> [Your goal]
Among the entries that follow, the required portion opens with the line containing "Instruction: Click the" and closes with the line containing "The width and height of the screenshot is (1491, 812).". Give that portion again exactly, and nothing else.

(Records from a dataset)
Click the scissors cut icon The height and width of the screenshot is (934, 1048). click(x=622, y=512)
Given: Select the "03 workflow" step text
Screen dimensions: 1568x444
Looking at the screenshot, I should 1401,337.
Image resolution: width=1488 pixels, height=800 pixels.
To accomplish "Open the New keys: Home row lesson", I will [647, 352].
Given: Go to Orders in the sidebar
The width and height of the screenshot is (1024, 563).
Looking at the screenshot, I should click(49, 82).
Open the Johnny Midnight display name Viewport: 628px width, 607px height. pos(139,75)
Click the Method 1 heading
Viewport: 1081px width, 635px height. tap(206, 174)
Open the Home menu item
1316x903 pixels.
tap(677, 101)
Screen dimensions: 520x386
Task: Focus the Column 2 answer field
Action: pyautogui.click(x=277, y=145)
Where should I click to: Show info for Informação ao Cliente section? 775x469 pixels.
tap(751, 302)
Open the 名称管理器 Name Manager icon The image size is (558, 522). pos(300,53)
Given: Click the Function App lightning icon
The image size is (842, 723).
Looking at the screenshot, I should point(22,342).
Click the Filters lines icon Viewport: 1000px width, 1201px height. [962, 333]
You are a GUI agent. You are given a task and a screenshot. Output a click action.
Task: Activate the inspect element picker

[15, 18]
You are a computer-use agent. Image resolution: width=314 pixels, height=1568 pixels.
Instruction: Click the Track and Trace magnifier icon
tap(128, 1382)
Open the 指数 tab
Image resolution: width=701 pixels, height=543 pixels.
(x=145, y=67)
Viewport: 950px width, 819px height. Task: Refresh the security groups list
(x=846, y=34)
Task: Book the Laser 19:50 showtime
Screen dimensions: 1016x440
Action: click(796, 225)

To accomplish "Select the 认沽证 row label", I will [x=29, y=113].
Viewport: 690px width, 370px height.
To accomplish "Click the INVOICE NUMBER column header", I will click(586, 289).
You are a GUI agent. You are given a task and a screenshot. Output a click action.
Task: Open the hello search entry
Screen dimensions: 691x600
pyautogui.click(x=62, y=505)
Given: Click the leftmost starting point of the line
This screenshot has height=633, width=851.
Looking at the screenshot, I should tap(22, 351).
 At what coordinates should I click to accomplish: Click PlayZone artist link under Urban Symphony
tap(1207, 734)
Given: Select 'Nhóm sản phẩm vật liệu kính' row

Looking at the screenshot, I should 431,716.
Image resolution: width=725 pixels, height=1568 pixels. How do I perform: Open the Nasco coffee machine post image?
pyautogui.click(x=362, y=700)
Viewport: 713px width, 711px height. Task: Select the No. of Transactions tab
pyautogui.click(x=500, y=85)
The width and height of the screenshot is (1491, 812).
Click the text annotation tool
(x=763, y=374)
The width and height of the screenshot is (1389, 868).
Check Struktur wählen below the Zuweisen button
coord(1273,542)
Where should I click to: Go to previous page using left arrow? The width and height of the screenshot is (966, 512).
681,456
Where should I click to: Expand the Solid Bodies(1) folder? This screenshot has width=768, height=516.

> [Exercise response]
Instruction: Click the Track and Trace magnifier icon
tap(128, 1382)
Open the 指数 tab
Image resolution: width=701 pixels, height=543 pixels.
(x=145, y=67)
Viewport: 950px width, 819px height. Task: Refresh the security groups list
(x=846, y=34)
Task: Book the Laser 19:50 showtime
Screen dimensions: 1016x440
Action: click(796, 225)

To accomplish "Select the 认沽证 row label", I will [x=29, y=113].
Viewport: 690px width, 370px height.
To accomplish "Click the INVOICE NUMBER column header", I will click(586, 289).
You are a GUI agent. You are given a task and a screenshot. Output a click action.
Task: Open the hello search entry
Screen dimensions: 691x600
pyautogui.click(x=62, y=505)
Given: Click the leftmost starting point of the line
This screenshot has height=633, width=851.
Looking at the screenshot, I should tap(22, 351).
 At what coordinates should I click to accomplish: Click PlayZone artist link under Urban Symphony
tap(1207, 734)
Given: Select 'Nhóm sản phẩm vật liệu kính' row

Looking at the screenshot, I should 431,716.
Image resolution: width=725 pixels, height=1568 pixels. How do I perform: Open the Nasco coffee machine post image?
pyautogui.click(x=362, y=700)
Viewport: 713px width, 711px height. Task: Select the No. of Transactions tab
pyautogui.click(x=500, y=85)
The width and height of the screenshot is (1491, 812).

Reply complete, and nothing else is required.